■ DIRECTIONS FOR THIS TASK ■
Set out every line of the material below as a numbered list, leaving out the blank lines.

■ DATA ENTRIES ■
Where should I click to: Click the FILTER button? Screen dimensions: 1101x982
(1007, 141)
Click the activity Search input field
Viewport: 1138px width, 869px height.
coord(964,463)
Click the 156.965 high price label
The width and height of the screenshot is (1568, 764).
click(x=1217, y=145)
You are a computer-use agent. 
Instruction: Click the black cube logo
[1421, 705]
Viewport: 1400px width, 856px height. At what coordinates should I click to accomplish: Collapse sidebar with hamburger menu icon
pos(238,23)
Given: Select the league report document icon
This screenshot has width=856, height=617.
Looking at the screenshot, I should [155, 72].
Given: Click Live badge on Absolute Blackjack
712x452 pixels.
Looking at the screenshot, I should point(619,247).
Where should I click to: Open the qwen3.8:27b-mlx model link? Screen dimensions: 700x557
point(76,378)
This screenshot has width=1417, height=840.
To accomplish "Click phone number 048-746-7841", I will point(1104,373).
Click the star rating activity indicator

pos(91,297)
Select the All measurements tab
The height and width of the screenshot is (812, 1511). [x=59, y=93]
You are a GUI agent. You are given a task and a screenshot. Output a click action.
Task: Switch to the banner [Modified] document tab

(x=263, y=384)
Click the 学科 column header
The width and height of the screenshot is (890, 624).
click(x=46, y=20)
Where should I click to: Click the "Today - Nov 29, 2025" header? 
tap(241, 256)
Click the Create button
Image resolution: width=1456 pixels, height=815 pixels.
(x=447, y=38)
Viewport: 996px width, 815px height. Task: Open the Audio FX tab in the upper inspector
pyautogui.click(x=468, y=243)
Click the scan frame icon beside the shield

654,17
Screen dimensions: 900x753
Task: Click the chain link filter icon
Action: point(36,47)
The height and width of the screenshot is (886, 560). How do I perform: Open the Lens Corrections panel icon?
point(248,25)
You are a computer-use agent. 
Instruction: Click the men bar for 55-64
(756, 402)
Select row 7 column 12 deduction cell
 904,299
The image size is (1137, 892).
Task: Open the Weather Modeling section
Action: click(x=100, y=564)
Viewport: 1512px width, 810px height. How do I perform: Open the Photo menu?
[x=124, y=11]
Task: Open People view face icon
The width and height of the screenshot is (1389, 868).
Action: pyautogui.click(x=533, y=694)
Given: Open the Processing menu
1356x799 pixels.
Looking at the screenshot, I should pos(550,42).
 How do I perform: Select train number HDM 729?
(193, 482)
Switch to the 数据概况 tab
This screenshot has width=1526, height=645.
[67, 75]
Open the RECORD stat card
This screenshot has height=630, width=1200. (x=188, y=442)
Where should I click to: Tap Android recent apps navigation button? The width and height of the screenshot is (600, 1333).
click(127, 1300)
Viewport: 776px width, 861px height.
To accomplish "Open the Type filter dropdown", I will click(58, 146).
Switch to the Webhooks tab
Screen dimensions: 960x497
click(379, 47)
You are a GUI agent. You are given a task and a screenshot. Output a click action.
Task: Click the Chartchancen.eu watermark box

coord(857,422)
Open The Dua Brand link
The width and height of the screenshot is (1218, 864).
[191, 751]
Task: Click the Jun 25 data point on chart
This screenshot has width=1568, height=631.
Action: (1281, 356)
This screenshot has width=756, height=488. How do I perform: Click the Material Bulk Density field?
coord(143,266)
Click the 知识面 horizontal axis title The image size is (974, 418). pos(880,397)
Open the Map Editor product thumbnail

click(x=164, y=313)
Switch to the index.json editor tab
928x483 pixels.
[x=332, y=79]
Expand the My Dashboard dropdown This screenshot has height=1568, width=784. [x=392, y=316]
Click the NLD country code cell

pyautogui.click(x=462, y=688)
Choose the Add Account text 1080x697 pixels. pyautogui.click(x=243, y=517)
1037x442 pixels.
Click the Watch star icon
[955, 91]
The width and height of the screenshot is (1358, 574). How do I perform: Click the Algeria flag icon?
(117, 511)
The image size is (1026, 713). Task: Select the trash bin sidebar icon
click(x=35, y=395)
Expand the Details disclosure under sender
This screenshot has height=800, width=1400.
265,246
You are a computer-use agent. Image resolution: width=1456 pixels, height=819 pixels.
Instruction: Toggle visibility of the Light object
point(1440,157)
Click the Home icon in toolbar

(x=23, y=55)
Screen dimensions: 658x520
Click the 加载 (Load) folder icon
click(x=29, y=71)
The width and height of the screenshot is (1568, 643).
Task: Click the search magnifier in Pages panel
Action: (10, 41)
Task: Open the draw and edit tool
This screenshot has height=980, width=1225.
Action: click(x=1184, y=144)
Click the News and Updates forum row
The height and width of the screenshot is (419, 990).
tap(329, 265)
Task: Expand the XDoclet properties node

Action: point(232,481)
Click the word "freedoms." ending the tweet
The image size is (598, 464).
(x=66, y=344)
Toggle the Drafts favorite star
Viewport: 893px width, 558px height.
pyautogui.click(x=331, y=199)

■ SOLUTION FOR THIS EXERCISE ■
1. Where should I click to: Click the FILTER button? Screen dimensions: 1101x982
2. (1007, 141)
3. Click the activity Search input field
4. Viewport: 1138px width, 869px height.
5. coord(964,463)
6. Click the 156.965 high price label
7. The width and height of the screenshot is (1568, 764).
8. click(x=1217, y=145)
9. You are a computer-use agent. 
10. Instruction: Click the black cube logo
11. [1421, 705]
12. Viewport: 1400px width, 856px height. At what coordinates should I click to accomplish: Collapse sidebar with hamburger menu icon
13. pos(238,23)
14. Given: Select the league report document icon
15. This screenshot has width=856, height=617.
16. Looking at the screenshot, I should [155, 72].
17. Given: Click Live badge on Absolute Blackjack
18. 712x452 pixels.
19. Looking at the screenshot, I should point(619,247).
20. Where should I click to: Open the qwen3.8:27b-mlx model link? Screen dimensions: 700x557
21. point(76,378)
22. This screenshot has width=1417, height=840.
23. To accomplish "Click phone number 048-746-7841", I will point(1104,373).
24. Click the star rating activity indicator
25. pos(91,297)
26. Select the All measurements tab
27. The height and width of the screenshot is (812, 1511). [x=59, y=93]
28. You are a GUI agent. You are given a task and a screenshot. Output a click action.
29. Task: Switch to the banner [Modified] document tab
30. (x=263, y=384)
31. Click the 学科 column header
32. The width and height of the screenshot is (890, 624).
33. click(x=46, y=20)
34. Where should I click to: Click the "Today - Nov 29, 2025" header? 
35. tap(241, 256)
36. Click the Create button
37. Image resolution: width=1456 pixels, height=815 pixels.
38. (x=447, y=38)
39. Viewport: 996px width, 815px height. Task: Open the Audio FX tab in the upper inspector
40. pyautogui.click(x=468, y=243)
41. Click the scan frame icon beside the shield
42. 654,17
43. Screen dimensions: 900x753
44. Task: Click the chain link filter icon
45. Action: point(36,47)
46. The height and width of the screenshot is (886, 560). How do I perform: Open the Lens Corrections panel icon?
47. point(248,25)
48. You are a computer-use agent. 
49. Instruction: Click the men bar for 55-64
50. (756, 402)
51. Select row 7 column 12 deduction cell
52.  904,299
53. The image size is (1137, 892).
54. Task: Open the Weather Modeling section
55. Action: click(x=100, y=564)
56. Viewport: 1512px width, 810px height. How do I perform: Open the Photo menu?
57. [x=124, y=11]
58. Task: Open People view face icon
59. The width and height of the screenshot is (1389, 868).
60. Action: pyautogui.click(x=533, y=694)
61. Given: Open the Processing menu
62. 1356x799 pixels.
63. Looking at the screenshot, I should pos(550,42).
64.  How do I perform: Select train number HDM 729?
65. (193, 482)
66. Switch to the 数据概况 tab
67. This screenshot has width=1526, height=645.
68. [67, 75]
69. Open the RECORD stat card
70. This screenshot has height=630, width=1200. (x=188, y=442)
71. Where should I click to: Tap Android recent apps navigation button? The width and height of the screenshot is (600, 1333).
72. click(127, 1300)
73. Viewport: 776px width, 861px height.
74. To accomplish "Open the Type filter dropdown", I will click(58, 146).
75. Switch to the Webhooks tab
76. Screen dimensions: 960x497
77. click(379, 47)
78. You are a GUI agent. You are given a task and a screenshot. Output a click action.
79. Task: Click the Chartchancen.eu watermark box
80. coord(857,422)
81. Open The Dua Brand link
82. The width and height of the screenshot is (1218, 864).
83. [191, 751]
84. Task: Click the Jun 25 data point on chart
85. This screenshot has width=1568, height=631.
86. Action: (1281, 356)
87. This screenshot has width=756, height=488. How do I perform: Click the Material Bulk Density field?
88. coord(143,266)
89. Click the 知识面 horizontal axis title The image size is (974, 418). pos(880,397)
90. Open the Map Editor product thumbnail
91. click(x=164, y=313)
92. Switch to the index.json editor tab
93. 928x483 pixels.
94. [x=332, y=79]
95. Expand the My Dashboard dropdown This screenshot has height=1568, width=784. [x=392, y=316]
96. Click the NLD country code cell
97. pyautogui.click(x=462, y=688)
98. Choose the Add Account text 1080x697 pixels. pyautogui.click(x=243, y=517)
99. 1037x442 pixels.
100. Click the Watch star icon
101. [955, 91]
102. The width and height of the screenshot is (1358, 574). How do I perform: Click the Algeria flag icon?
103. (117, 511)
104. The image size is (1026, 713). Task: Select the trash bin sidebar icon
105. click(x=35, y=395)
106. Expand the Details disclosure under sender
107. This screenshot has height=800, width=1400.
108. 265,246
109. You are a computer-use agent. Image resolution: width=1456 pixels, height=819 pixels.
110. Instruction: Toggle visibility of the Light object
111. point(1440,157)
112. Click the Home icon in toolbar
113. (x=23, y=55)
114. Screen dimensions: 658x520
115. Click the 加载 (Load) folder icon
116. click(x=29, y=71)
117. The width and height of the screenshot is (1568, 643).
118. Task: Click the search magnifier in Pages panel
119. Action: (10, 41)
120. Task: Open the draw and edit tool
121. This screenshot has height=980, width=1225.
122. Action: click(x=1184, y=144)
123. Click the News and Updates forum row
124. The height and width of the screenshot is (419, 990).
125. tap(329, 265)
126. Task: Expand the XDoclet properties node
127. Action: point(232,481)
128. Click the word "freedoms." ending the tweet
129. The image size is (598, 464).
130. (x=66, y=344)
131. Toggle the Drafts favorite star
132. Viewport: 893px width, 558px height.
133. pyautogui.click(x=331, y=199)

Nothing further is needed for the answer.